The building is 2 storeys with an attic. Ground and first floor windows are 12-pane sashes, while attic windows are small-pane casements. Small-pane French windows open onto decorative balconies from recessed bays on the first floor and outer bays of the attic. The rainwater pipes have decorative hoppers. The two wings are linked by a 3-bay return on the north-west side. The rear elevation comprises 3 storeys, with each wing featuring a recessed central bay containing a replacement balcony and entrances to 2 flats (dating from 1968). Gauged brick flat arches span the recessed, horned sashes at the rear.
The interior retains many contemporary features including decorative iron balustrades to concrete stairs and terrazzo hall floors. The entrance doors have part-glazed panels with leaded coloured glass and leaded overlights. Within the flats are panelled doors, ceiling mouldings, fitted kitchen dressers and cupboards, and carved timber chimneypieces with cast-iron grates featuring decoratively tiled cheeks.
The flats were built on part of the site of one of the sunken kitchen gardens belonging to Brent Lodge, an early 19th-century house that was subsequently demolished. The rendered brick retaining wall and raised terrace abutting the north wing form part of the listed structure.
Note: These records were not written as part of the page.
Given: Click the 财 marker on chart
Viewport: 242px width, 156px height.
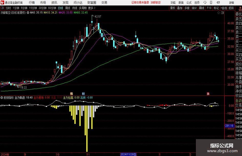Looking at the screenshot, I should pyautogui.click(x=83, y=93).
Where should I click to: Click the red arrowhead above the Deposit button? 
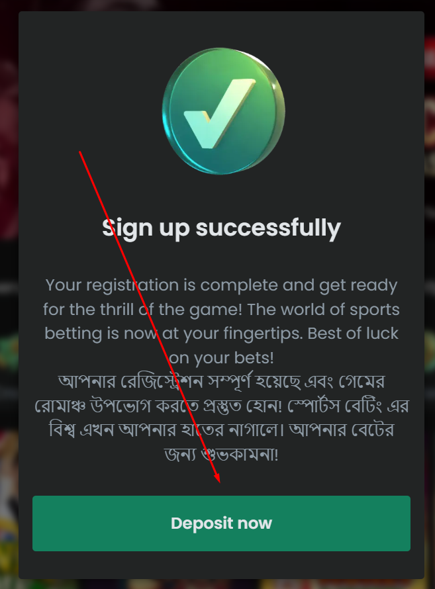tap(217, 478)
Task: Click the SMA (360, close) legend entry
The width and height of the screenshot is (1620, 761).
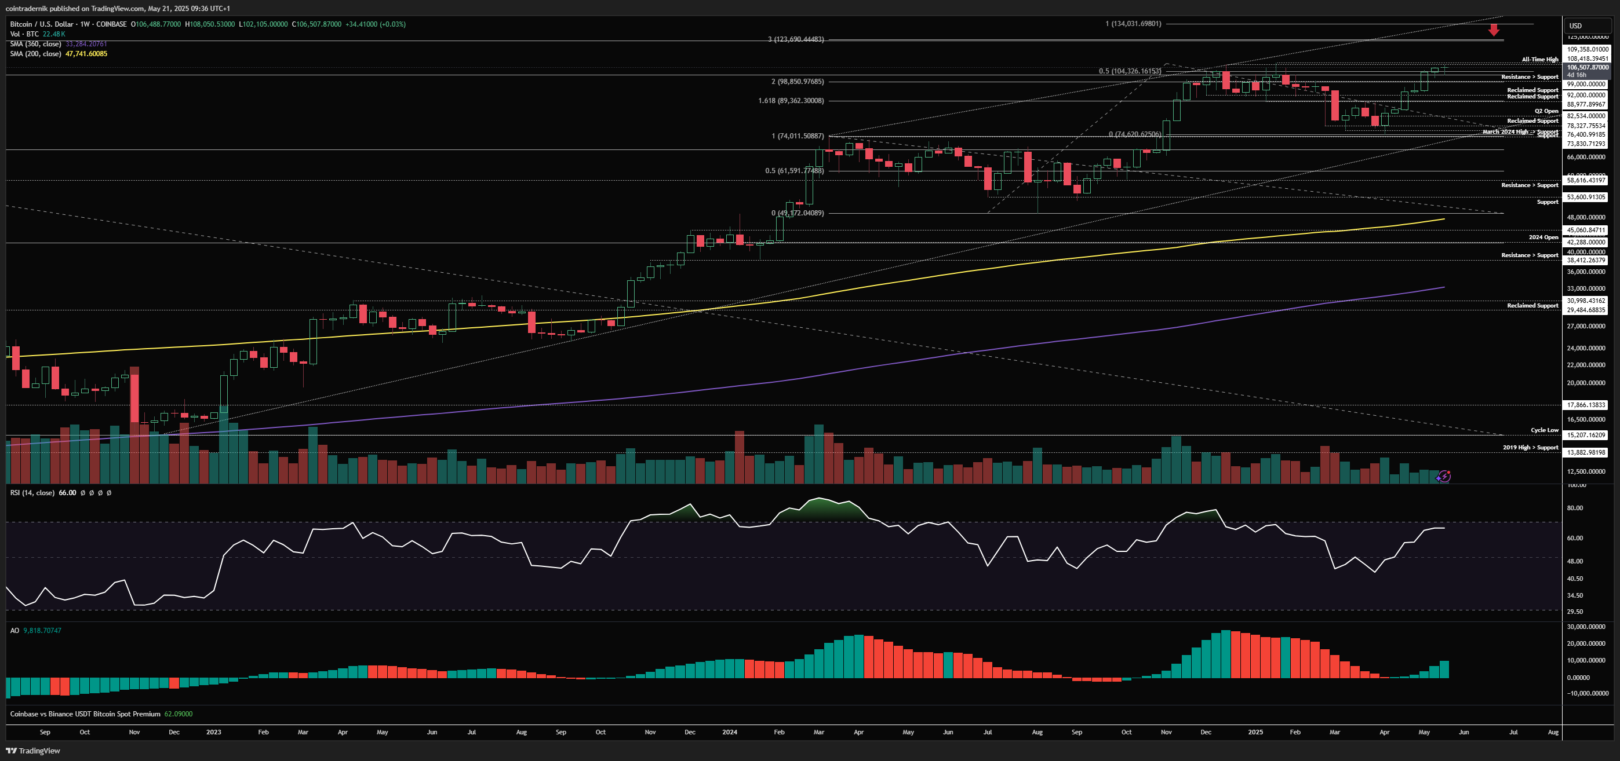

Cedar Court was one of the few buildings erected by the Brent Garden Village Society. The Society's promoter, Alice Melvin, had previously worked at Letchworth and in 1910 published an ambitious plan for redeveloping the 26-acre Brent Lodge estate. The early 19th-century house was intended to be retained to provide community facilities and a central dining hall, but little of this plan was realised. Mrs Melvin withdrew from the Society in 1911. Cedar Court, built the following year, embodies her ideals through the inclusion of pantry and sculleries rather than full kitchens, designed to encourage communal use of the dining room in Brent Lodge. After the First World War, much of the remaining land was sold to developers, and Cedar Court's management was reorganised as a private company owned by the residents. Brent Lodge was bequeathed to Finchley Urban District Council and demolished in 1962. Cedar Court survives virtually intact and is comparable with contemporary co-operative flats at Homesgarth, Letchworth (1911) and Waterlow Court, Hampstead Garden Suburb (1909–10).